(Text and element pointing records)
⟨
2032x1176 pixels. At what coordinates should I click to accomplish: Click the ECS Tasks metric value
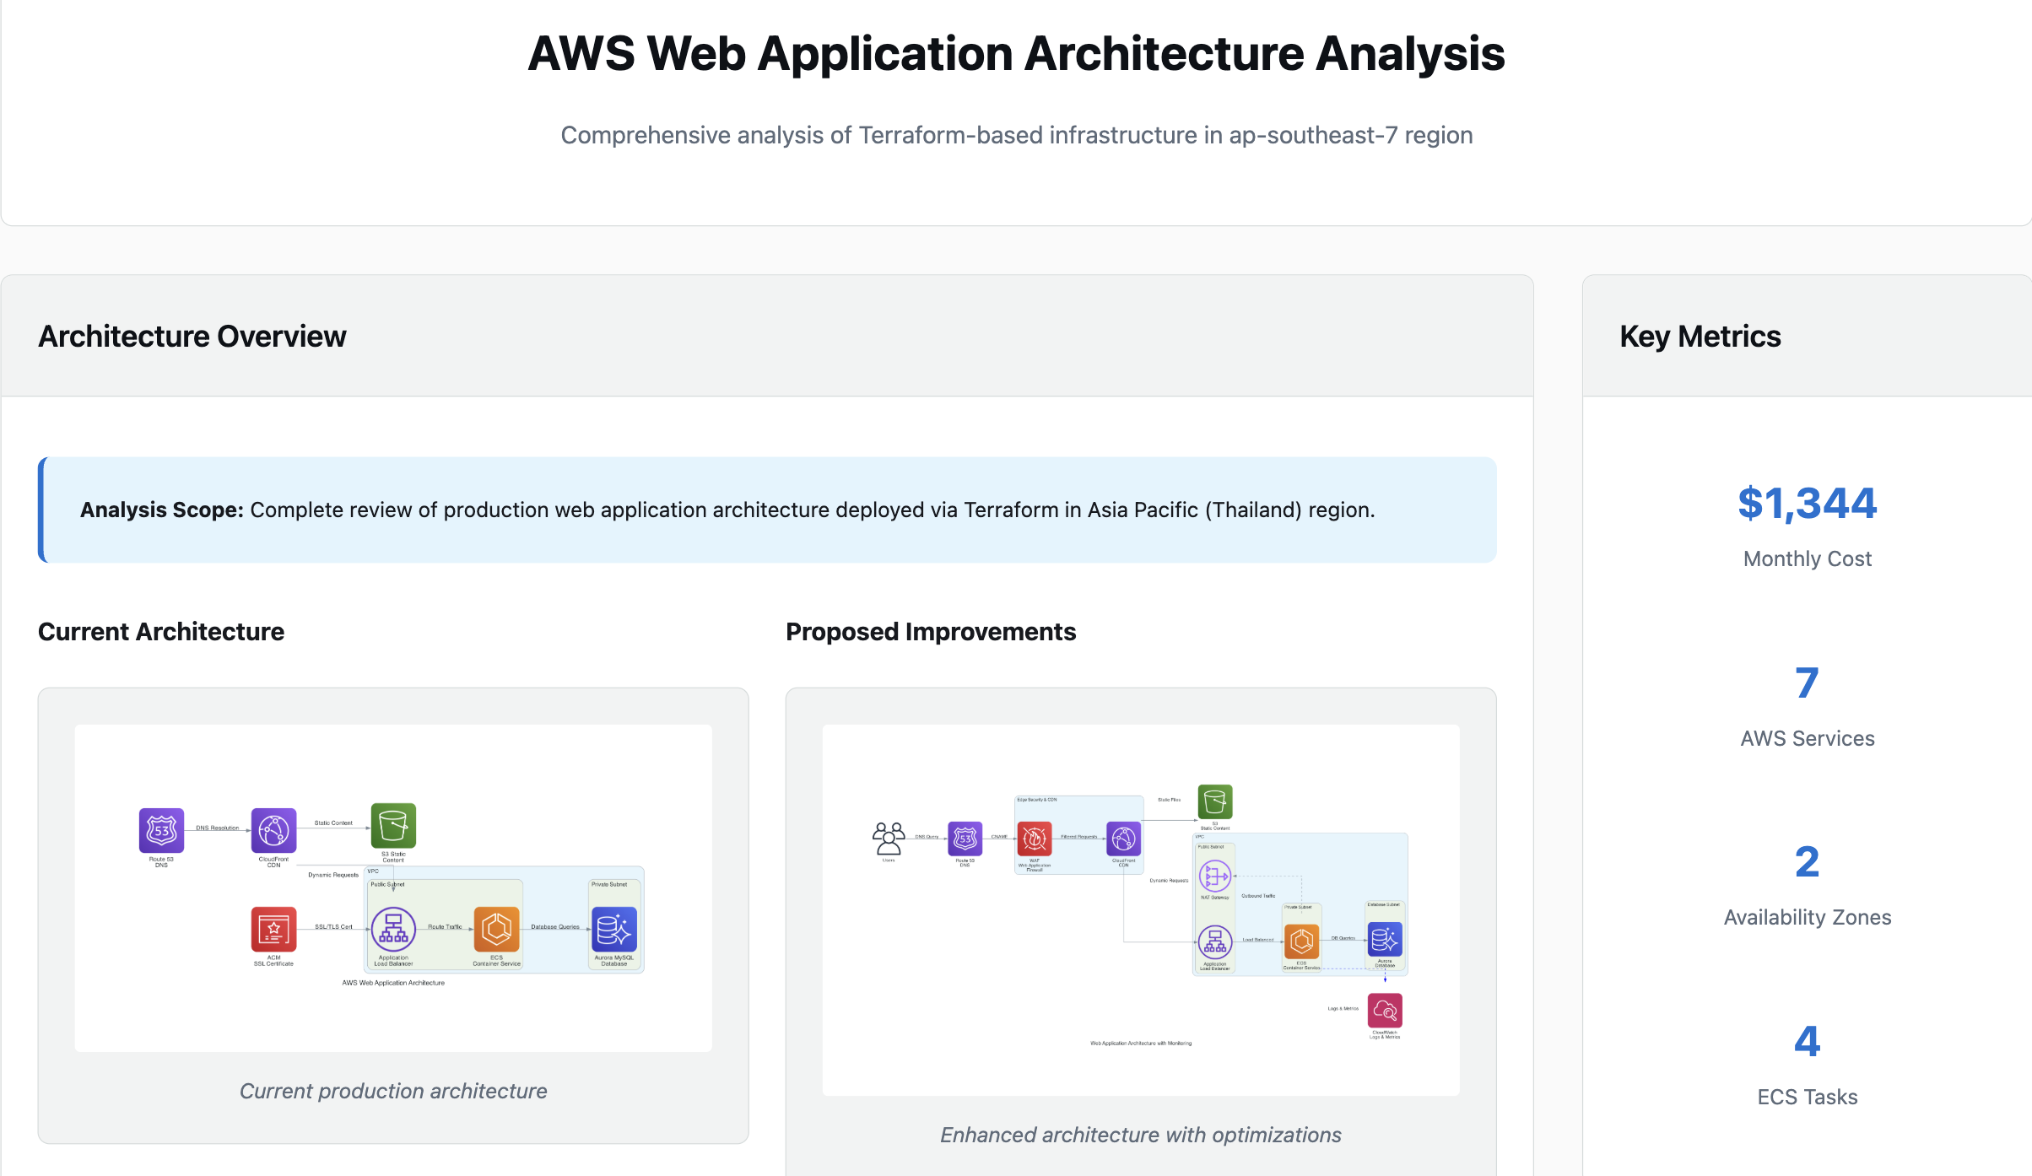point(1807,1042)
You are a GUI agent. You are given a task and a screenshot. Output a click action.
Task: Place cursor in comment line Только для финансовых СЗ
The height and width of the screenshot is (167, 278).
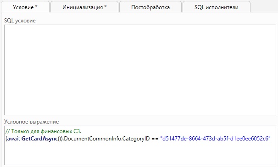point(43,131)
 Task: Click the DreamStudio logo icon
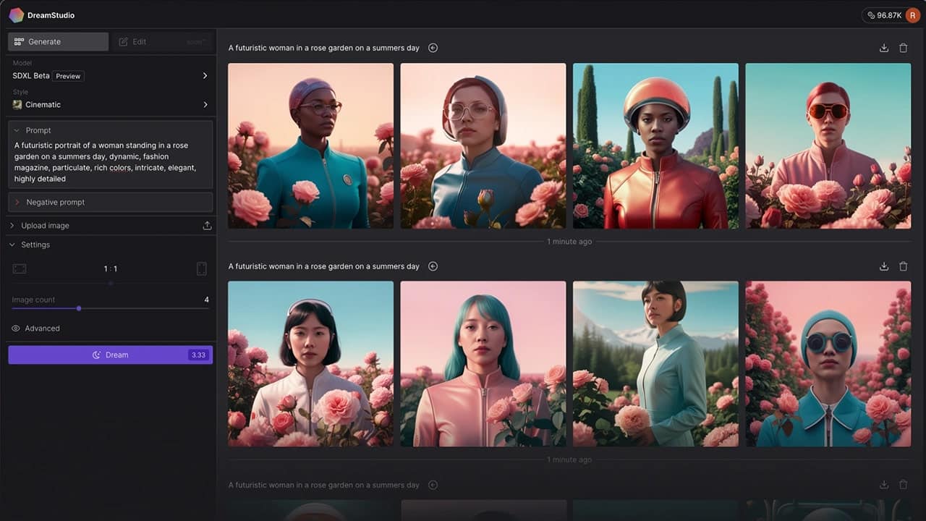[x=16, y=15]
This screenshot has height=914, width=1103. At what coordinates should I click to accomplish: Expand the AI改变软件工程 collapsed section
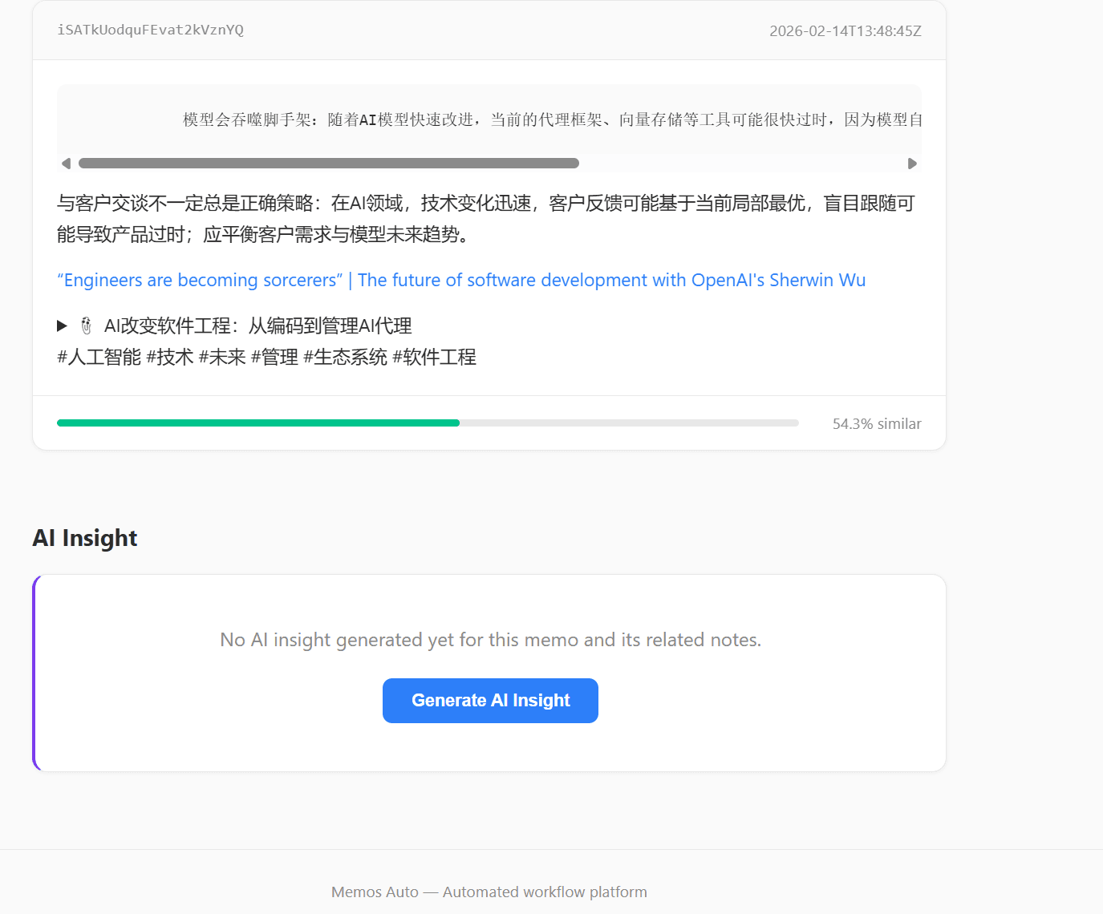click(62, 326)
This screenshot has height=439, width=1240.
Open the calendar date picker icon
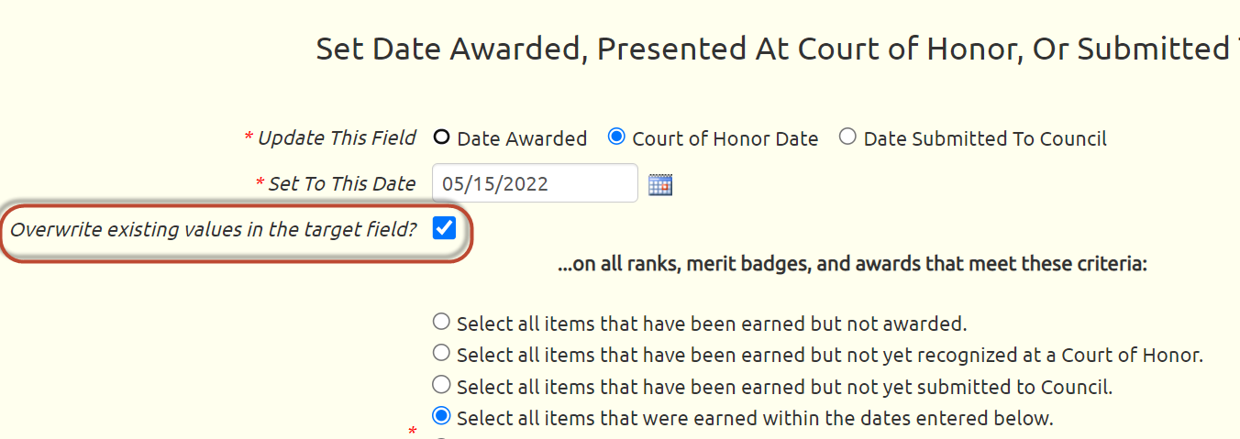[x=660, y=184]
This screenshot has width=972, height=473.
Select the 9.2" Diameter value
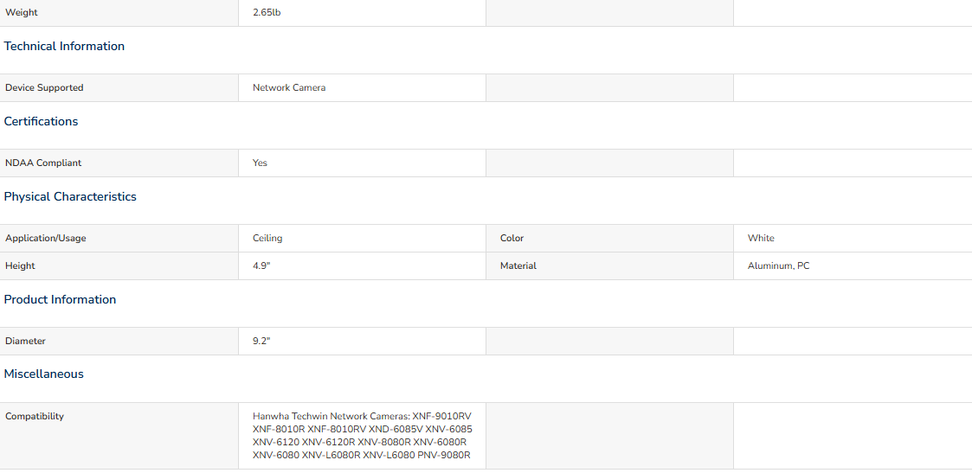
⟩
● What you should do
Starting at the line that has "This screenshot has height=914, width=1103." and continuing to the end of the records, write the lines out again with "calendar" swapped for "schedule" and everything else left as it is. Leave out the pictures.

● Answer for the task
This screenshot has height=914, width=1103. At what coordinates should I click to accomplish: Expand the AI改变软件工程 collapsed section
click(62, 326)
This screenshot has height=439, width=1240.
Open the schedule date picker icon
[x=660, y=184]
This screenshot has width=972, height=473.
Select the 9.2" Diameter value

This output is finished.